As I don't need to elaborate on this, reliability of a design operation is essential for pretty much every domain, ranging from servers, hyperscale systems, down to embedded systems, autonomous driving systems in particular, mobile phones, and so on. So if you have processors, say, at either end of the spectrum, say, for high-performance or server
-class machines like IBM Power9, or, of course, like a RISC-V rocket core in this case, which could be fitted into something like an autonomous driving system, they are obviously vulnerable to several sources of errors. One of the main issues is radiation-induced soft errors, particularly those cores deployed in the field are vulnerable
to alpha particles, beta, gamma rays, and so on, and this can cause random bit flips and consequent errors. In addition, there can also be targeted errors due to something like raw-hammer attacks,
where bits, particularly memory, targeted bits can be flipped, and this can cause major security violations. So we need a methodology to incorporate protection and mitigation against these kinds of errors right from an early stage of design. And that's what we propose to do in the ERASER tool, which is an open-source framework for this kind of reliability and security evaluation.
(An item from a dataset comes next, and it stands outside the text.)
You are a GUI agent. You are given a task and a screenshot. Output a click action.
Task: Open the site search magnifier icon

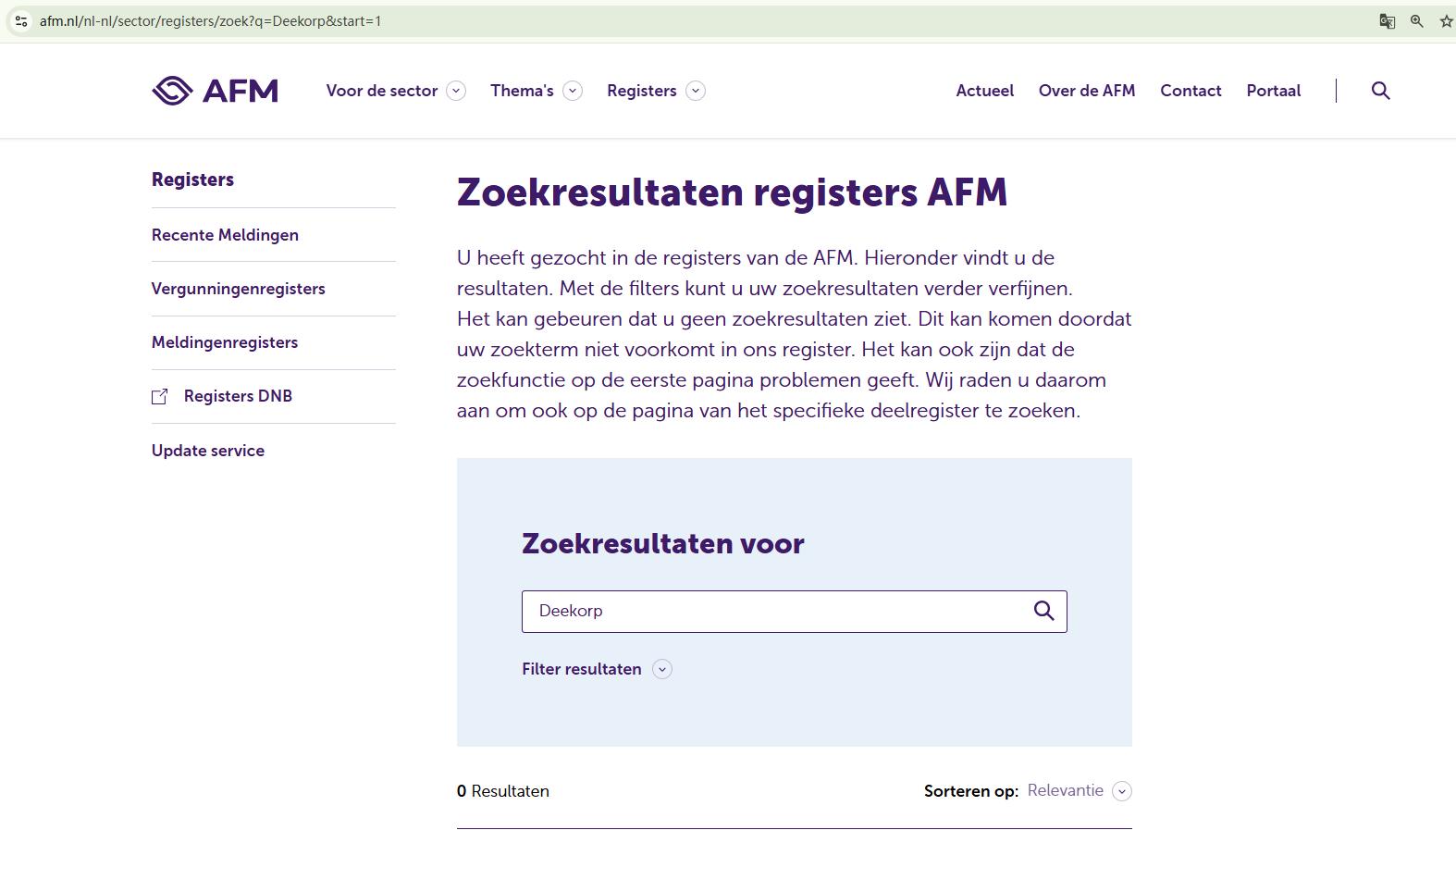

As a larger context, even the preceding two talks from Luka and Skyler were in the larger ambit of the DSOC program, which is sponsored by DARPA, which looks at an entire stack of building heterogeneous SoCs.
And in this talk, we particularly focus on the security and reliability of a design, in this case with CPUs, but can be easily extended to a whole bunch of hardware units as shown here. And just an overview of some of the terms, of course, like Fertil, which Skyler has
already gone through, and I would like to focus on just a couple of metrics here. One is RAS, which is the way processors are usually qualified in terms of the resilience and reliability. And the other one is residency, which is the amount of time in which a latch is stayed remains unchanged.
So this is a key metric which we'll be considering for our reliability evaluation. And we evaluate it as the total number of execution cycles by the number of data switches in this case. Finally, we also have failures in time, which is the failures in a billion hours of operation. And that's an industry standard metric for determining the process of vulnerability.
So it's possible to carry out this kind of evaluation at various stages of processor design, right from an analytical stage down to building a cycle-accurate simulator, and the RTL simulation, FPGA-based emulation, and finally the processor fabrication.
You can notice that at the first two stages, there's not enough information on the physical design, particularly in terms of the latches, their size, and their vulnerabilities. And the last two stages, it's probably too late to affect any changes.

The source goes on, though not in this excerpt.